Question

If the numerator of a fraction is increased by \[200\% \] and the denominator is increased by \[350\% \], the resultant fraction is \[\dfrac{5}{{12}}\], what was the original fraction ?
A.\[\dfrac{5}{9}\]
B.\[\dfrac{5}{8}\]
C.\[\dfrac{7}{{12}}\]
D.\[\dfrac{{11}}{{12}}\]

Answer 1

Hint: Here we will use the concept of the fraction. First, we will assume the numerator and denominator to be some variable. Then find the value of the new numerator and the value of the new denominator by adding increased percentage. Then we will equate the new fraction form to the given value \[\dfrac{5}{{12}}\] and solve the equation to get the value of the original fraction.

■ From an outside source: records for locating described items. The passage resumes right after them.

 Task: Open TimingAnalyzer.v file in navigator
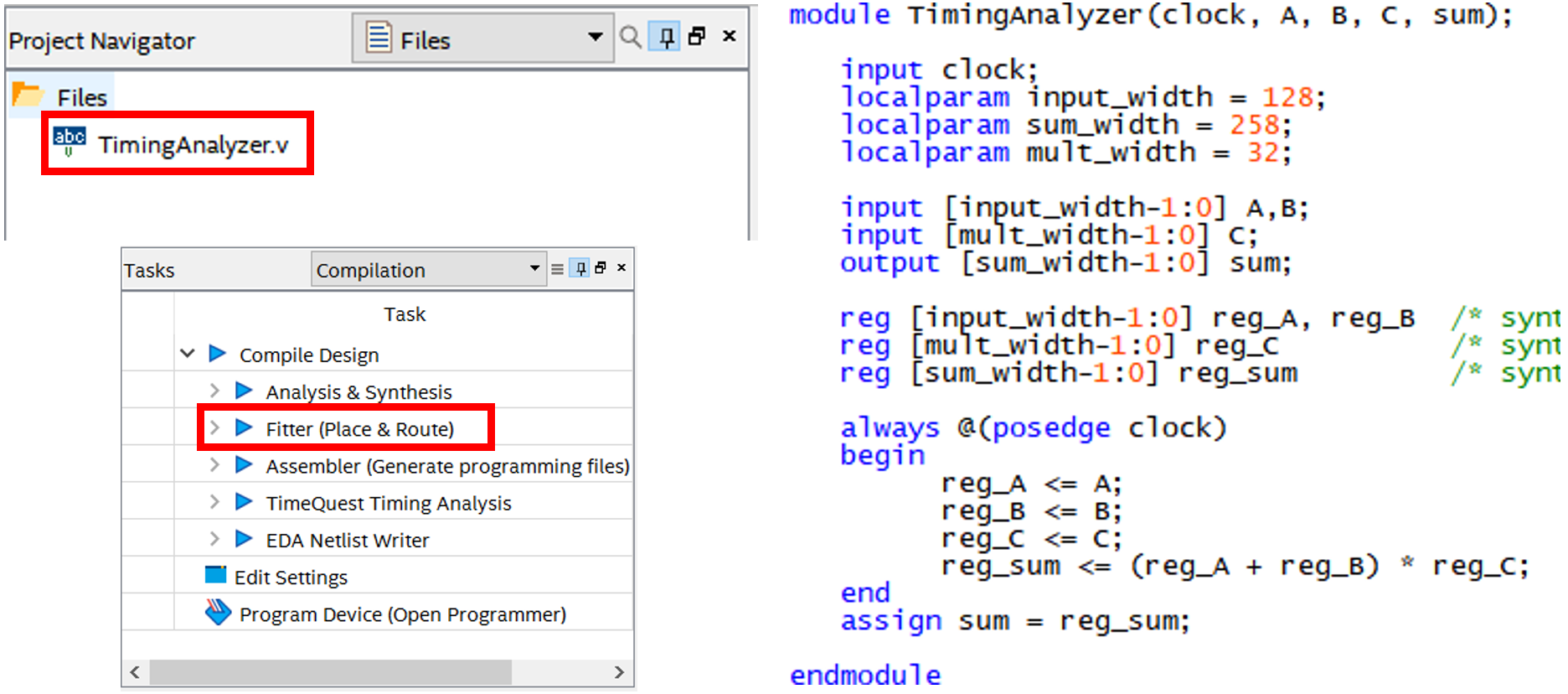(x=193, y=145)
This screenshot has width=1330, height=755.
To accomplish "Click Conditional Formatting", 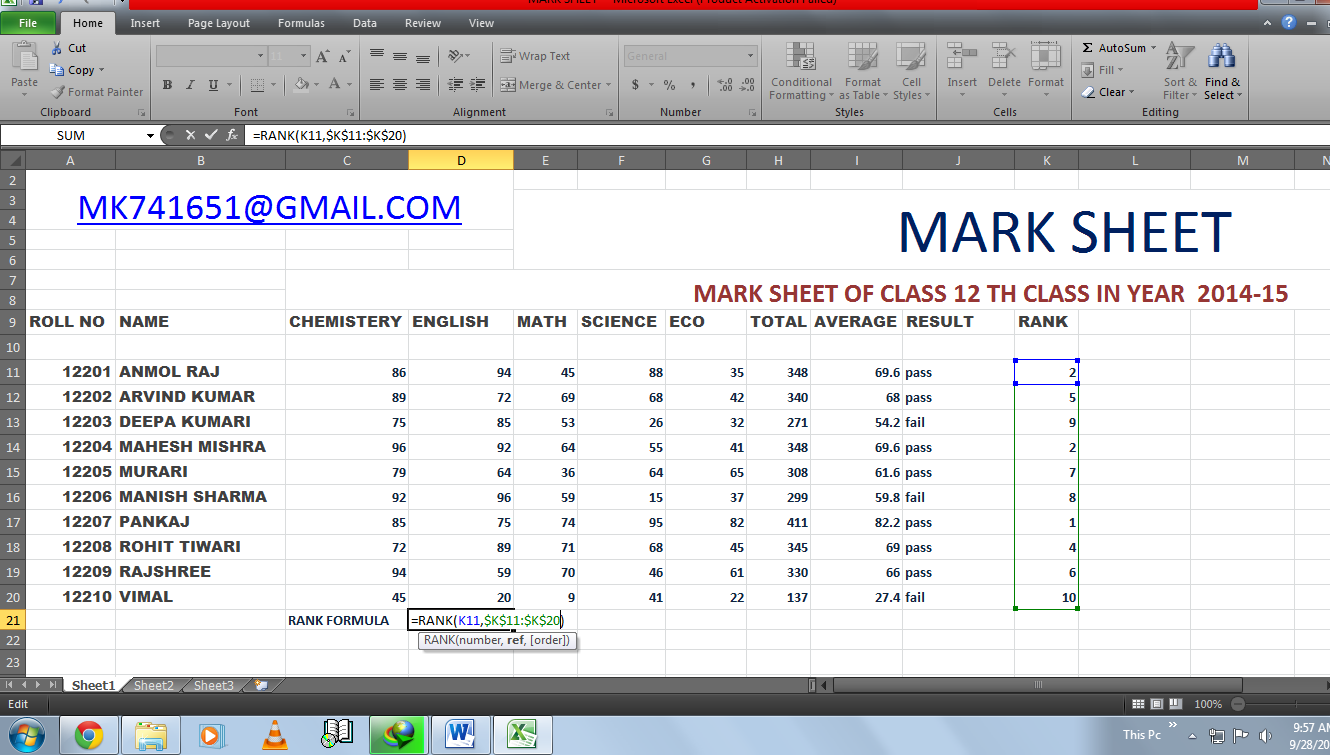I will point(800,70).
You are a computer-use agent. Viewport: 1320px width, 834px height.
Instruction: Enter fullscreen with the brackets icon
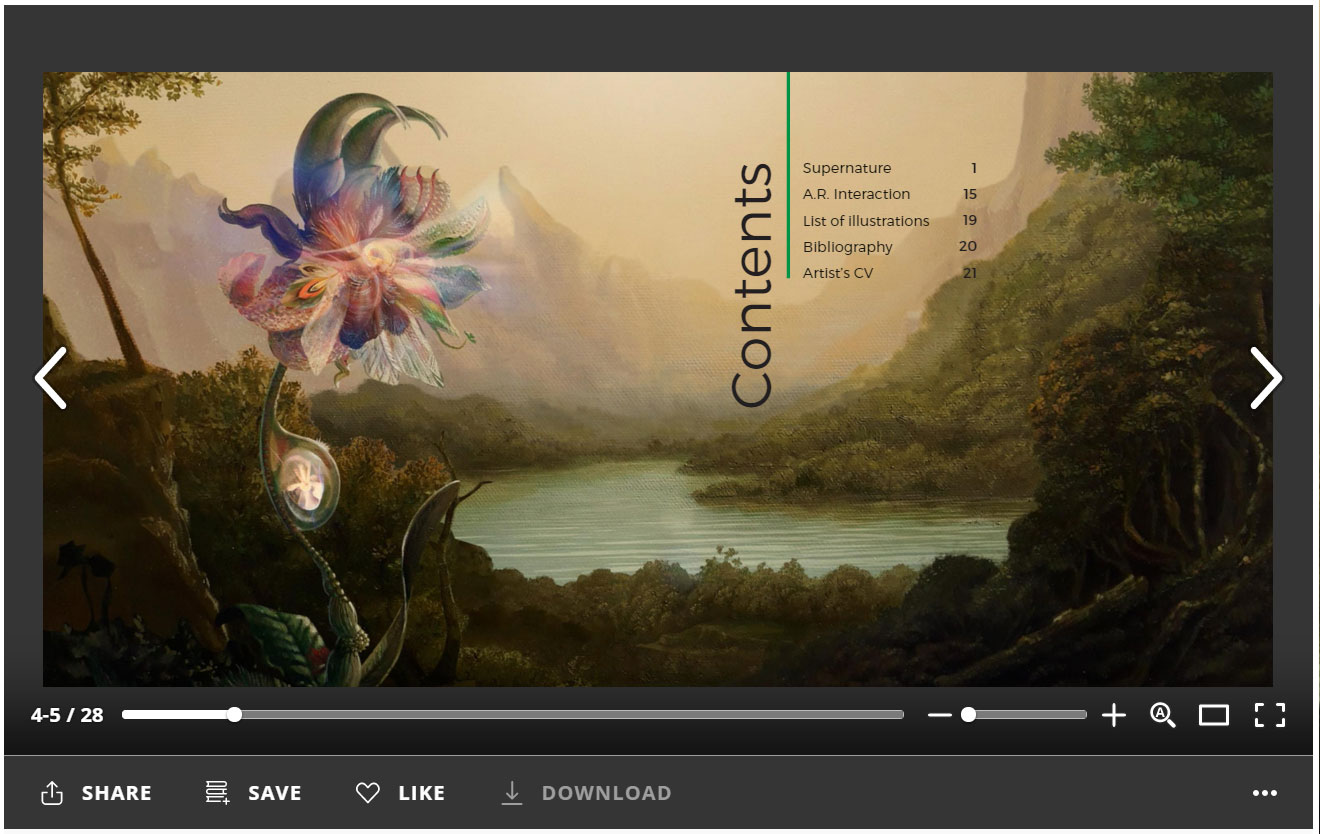(1270, 714)
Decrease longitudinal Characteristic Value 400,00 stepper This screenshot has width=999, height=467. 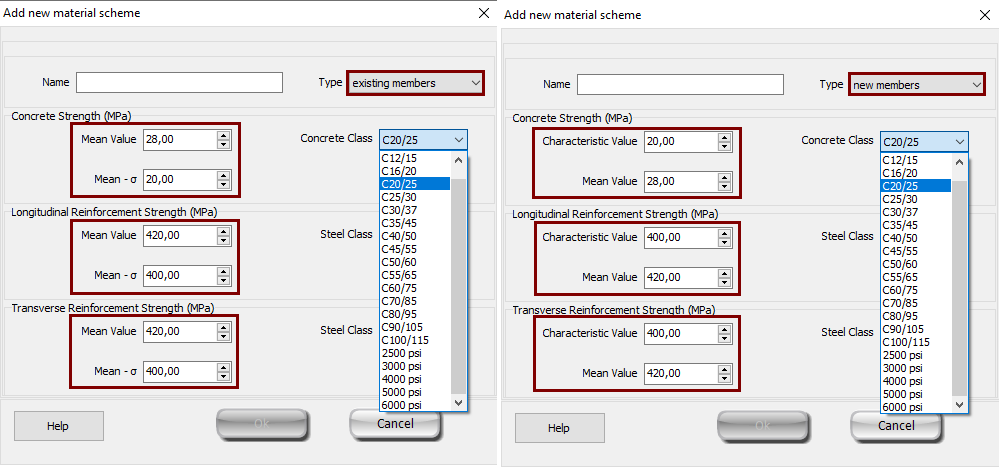click(724, 243)
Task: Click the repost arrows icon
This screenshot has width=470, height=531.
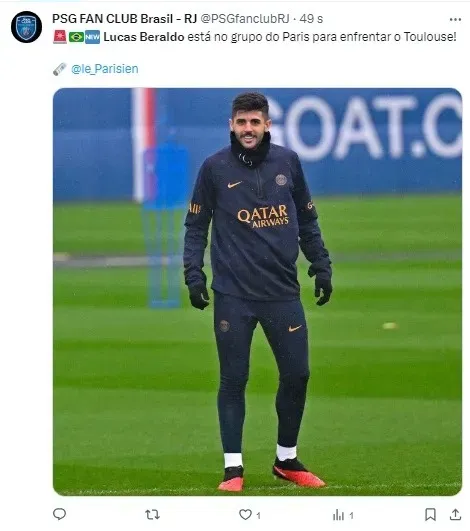Action: coord(152,515)
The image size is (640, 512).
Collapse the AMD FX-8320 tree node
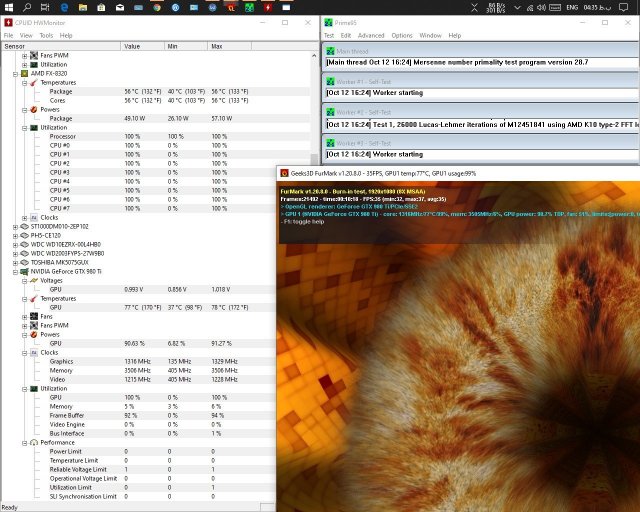pyautogui.click(x=14, y=73)
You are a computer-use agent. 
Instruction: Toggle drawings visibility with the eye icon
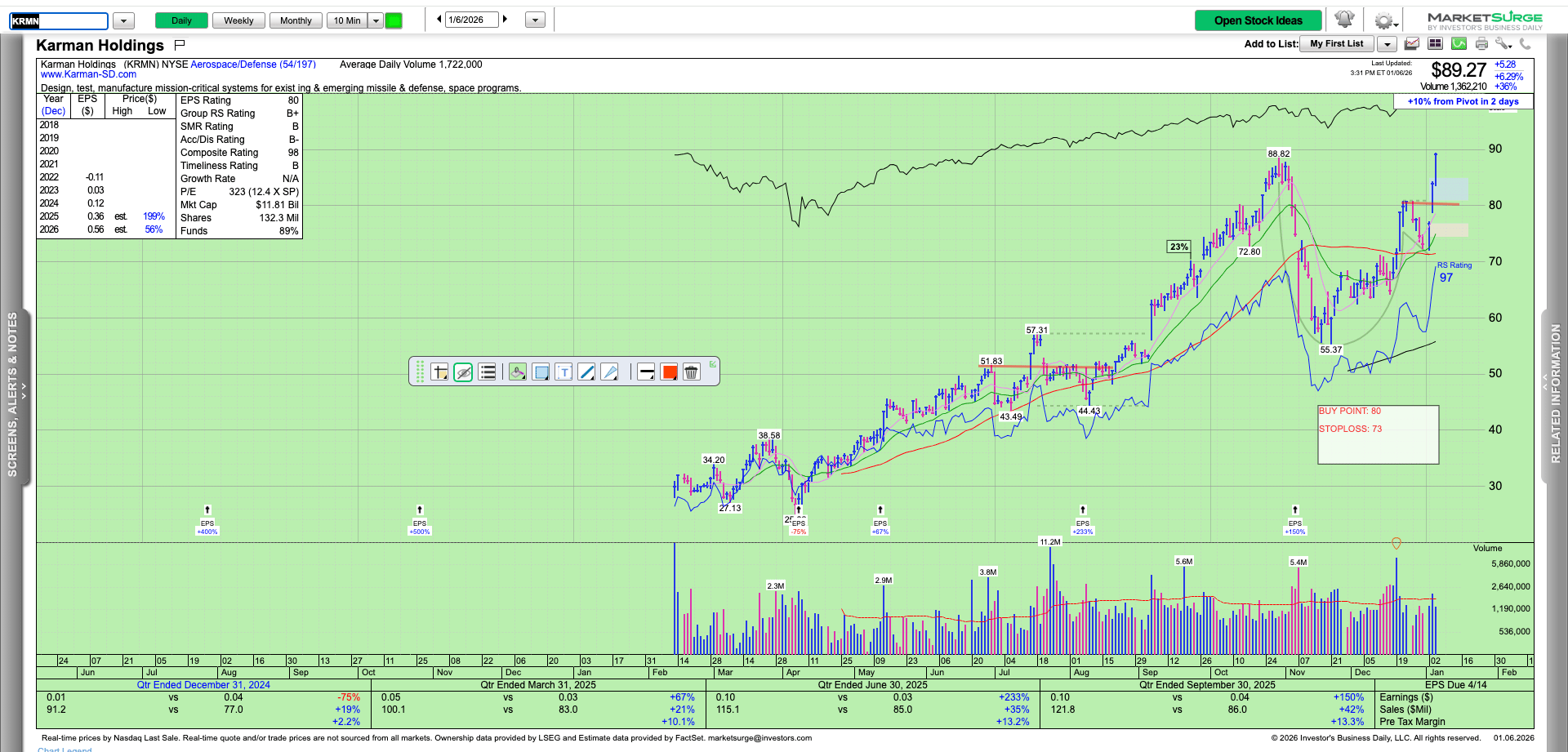coord(463,372)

Complete step-by-step answer:
Let the numerator of the original fraction be \[x\] and let the denominator of the original fraction be \[y\].
It is given that the numerator of a fraction is increased by \[200\% \]. Therefore, we will find the value of the new numerator formed. Therefore, we get
\[x + \left( {\dfrac{{200}}{{100}}} \right)x = 3x\]
It is also given that the denominator is increased by \[350\% \]. Therefore, we will find the value of the new denominator formed. Therefore, we get
\[y + \left( {\dfrac{{350}}{{100}}} \right)y = \dfrac{{45}}{{10}}y\]
Now according to the question the resultant fraction is equal to \[\dfrac{5}{{12}}\]. Therefore, by equating the new fraction to this value we will get the value of the original fraction. Therefore, we get
\[\dfrac{{3x}}{{\dfrac{{45}}{{10}}y}} = \dfrac{5}{{12}}\]
\[ \Rightarrow \dfrac{{30x}}{{45y}} = \dfrac{5}{{12}}\]
Now we will solve this above equation to get the value of the original fraction, we get
\[ \Rightarrow \dfrac{x}{y} = \dfrac{{5 \times 45}}{{12 \times 30}}\]
\[ \Rightarrow \dfrac{x}{y} = \dfrac{5}{8}\]
Hence the value of the original fraction is equal to \[\dfrac{5}{8}\].
So, option B is the correct option.

Note: We should know the basic three types of fractions. We know the definition of three main types of fraction i.e. proper fractions, improper fractions, and mixed fractions.
Proper fractions are a fraction having the numerator less, or lower in degree, than the denominator. The value of proper fraction after simplification is always less than 1.
An improper fraction is a fraction where the numerator is greater than or equals to the denominator. After the simplification of an improper fraction results in the value which is equal or greater than 1, but not less than 1.
A mixed Fraction is the combination of a natural number and fraction. After the simplification of a mixed fraction results in the value which is always greater than 1.